I’ve seen this advice several times now and always think of my blog - it covers just about any subject you care to name. It’s popular enough, however, and so I have to ask myself: are these guys right or are they wrong? And the answer, I’ve decided, is that you are right but not necessarily in the way you think you are. Yes, a theme is required, but that theme is not always subject matter. I have come to realize that my product is actually - lil ole me. My readers come back because I’m such a freak, they never know what I’ll come out with next. And, presumably, I make the subject matter interesting enough for them to read and comment.

"So I have to conclude: if you know everything about one thing, write about it. If you know a little about everything, write about yourself!

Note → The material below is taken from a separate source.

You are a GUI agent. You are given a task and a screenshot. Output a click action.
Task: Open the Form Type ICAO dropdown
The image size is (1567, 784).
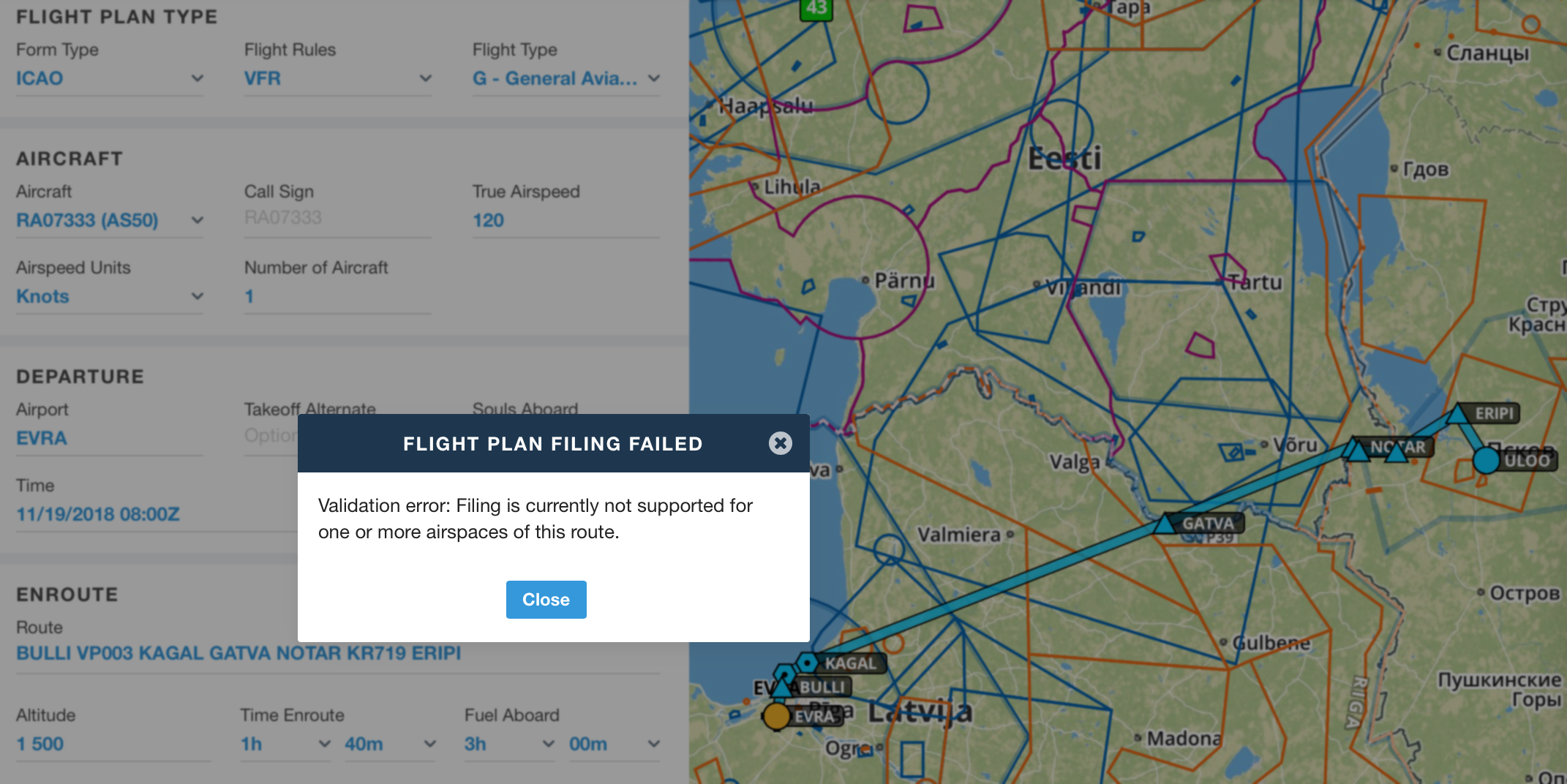110,78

Since then I've done a little more thinking and discovered that I do have a theme beyond myself; it's just that it's not actually stated anywhere. My theme and the subject in which I connect with my readers is, strangely enough, what I can only define as "the colonial mentality". By this I mean a way of seeing the world that comes from having grown up beyond the shores of Britain and in one or more of her old colonies.

I know that this gives me a rather different perspective on things from those who have lived all their lives in Britain. When I returned to England in 1976, I found that it was indeed "home", just as colonials had always referred to it, but that the world view of its people was more focused upon their own affairs and less upon understanding the world beyond their little island. They were (dare I say it?) insular.

Which is not intended as a criticism. They knew the empire had gone and the major task confronting them was a redefinition of Britain's role in the world; no longer a great world power, was she to become a part of the Greater Europe that loomed in the future or somehow find a way to remain independent and free in spite of her small size? There were internal problems to be decided as well; devolution of power to the Celtic nations within the Union and the transfer from a manufacturing economy to something else (they're still working on that one).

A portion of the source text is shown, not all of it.